All that bending over did my back in, and by the time I was walking upright again, Fate had Intervened, and you know how that goes.  You can't argue with Fate.

Fate, in the form of a perfectly innocuous decision to check out a few houses on the annual Tour of Homes, put on by the local builders' association each summer.  Mostly dedicated to showing off the kind of ridiculously humongous, bloated McMansions beloved of real estate agents everywhere, each year there are always two or three 'normal' homes, and my sweetheart and I like to check these out, for future reference.  'Future' defined as 'let's think about downsizing sometime in the next 5-10 years'.

Call us boring, but we have lived in this house and neighborhood for 38 years.  We are homebodies, and we love our cozy, if unexciting 1950's ranch style house and big, roomy garden.

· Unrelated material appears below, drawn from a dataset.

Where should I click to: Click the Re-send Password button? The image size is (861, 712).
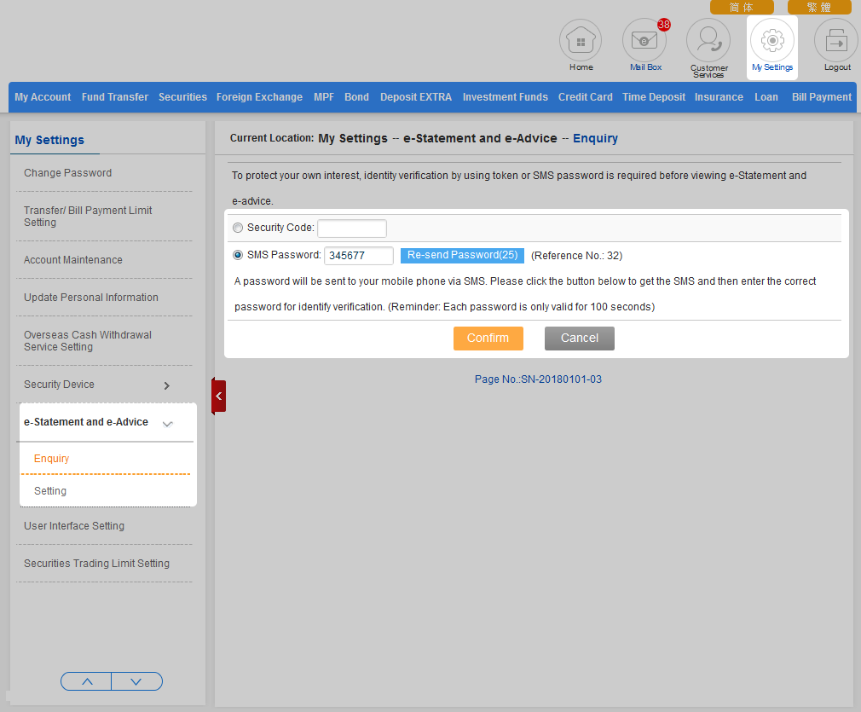(462, 255)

I love my 500 square foot separate music teaching studio.

But honestly, we don't need this much house -- or yard. After observing various friends, family members and aging parents through the years making decisions -- or lack of decisions -- about housing for the later years in life, we made a vow to be smart and plan realistically.  Not move to a small town with no longtime friends, medical services or social networks, not move onto acreage needing mowing, disking, plowing, weed-whacking or moving irrigation pipe while we are in our 60's, 70's and 80's.  Not move into an old house needing constant repair and maintenance.  And also not stay in a too-large house on a hill with a huge amount of snow shoveling, pine needle raking, weeding, and watering until we were too old and too tired to make a move.

Despite this somewhat vague, long-range plan, no one was more surprised than we were to find a couple of small houses on the tour, that we really liked, and which were in our potential price range.  Just like that -- *SNAP* -- we said "it's time!" and flipped over into Prospective Home Buyer Mode.

And there went the rest of last summer!